Discord

9 min read

There were certainly more fireworks on display across America on Tuesday that there were on Wall Street on Wednesday where both stock and bond markets crept back into action in a day of flat and uninspired price action and volumes. Not even the release of the minutes of the June FOMC meeting could change that.

The word that keeps surfacing now that we know what was discussed on June 13-14 is “discord”. Whereas minutes normally show a general sense of unanimity among the FOMC members, albeit with minor differences with respect to the interpretation of data, this time there seemed to have been quite a bit of disagreement as to what to do next.

The progression of the ongoing tightening cycle was not questioned but the doves and the hawks appear to have come to blows with respect to timing. One school believes that monetary policy should be geared to statistical evidence and that until inflation begins to tick up the Fed should be very cautious when moving towards the normalisation of policy. The other group is more sceptical about the validity of the data which, to be frank, is perfectly capable of speaking with forked tongue. Supporters of this view would be happier to stick with a policy of gradually but consistently withdrawing stimulus. Balance sheet reduction, though a separate subject, should be seen as nothing more than part of an ongoing process and markets should be wary of getting too excited about it. If, as and when the process begins, it will be with us not for years but for decades.
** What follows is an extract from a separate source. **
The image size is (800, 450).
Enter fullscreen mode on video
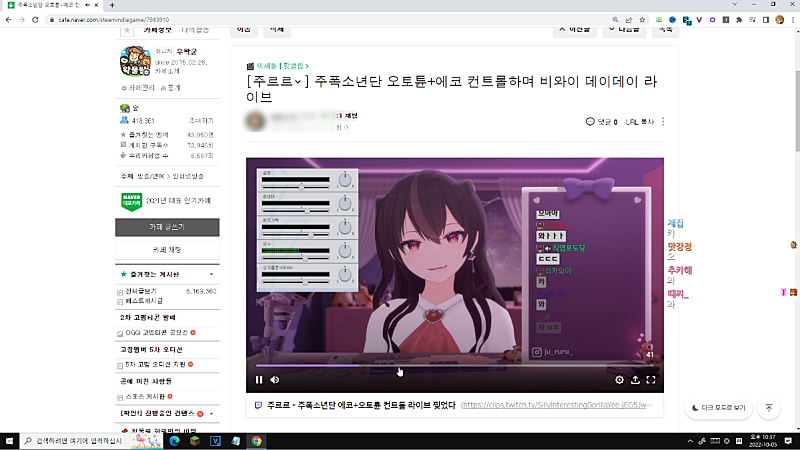(x=651, y=380)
There is no sense trying to trade short-term markets around it. In the unlikely event of its inception causing a “tantrum”, best trade the other way.

Feed the rich

One of the many unmentionables of the past 20 years is the simple truism that in any downturn the weakest in society get hit hardest. In trying to soften the blow for that group, the financial environment also improves for the not-so-weak and it is those people who benefit most from the accommodative rate policy. Thus, while the initial objective is to stop the many from going under, the outcome is asset price inflation, which in turn leads to the few getting richer and richer and the wealth gap widening.

Thus, quite inevitably, any tightening of monetary policy will take its toll and once again those who are most exposed who will be the ones who take it on the nose hardest. Whether the Fed doves believe that a slower normalisation of monetary policy can prevent the car crash or simply slow it down isn’t quite clear but the hawks would appear to have acknowledged that if a car crash were to happen, best get it over while the mood in the economy is still positive. The sooner the bitter pill is swallowed, the better.

One thing both sides apparently agree on is that unconventional measures cannot continue forever. On the surface the discord is over timing but there are clearly fears about what the suite of unintended consequences might be made up of. Fixed rate mortgages might protect America’s middle classes from most of the impact of higher interest rates but the rising defaults in the auto and student loan spaces, already at worrying levels, will barely improve.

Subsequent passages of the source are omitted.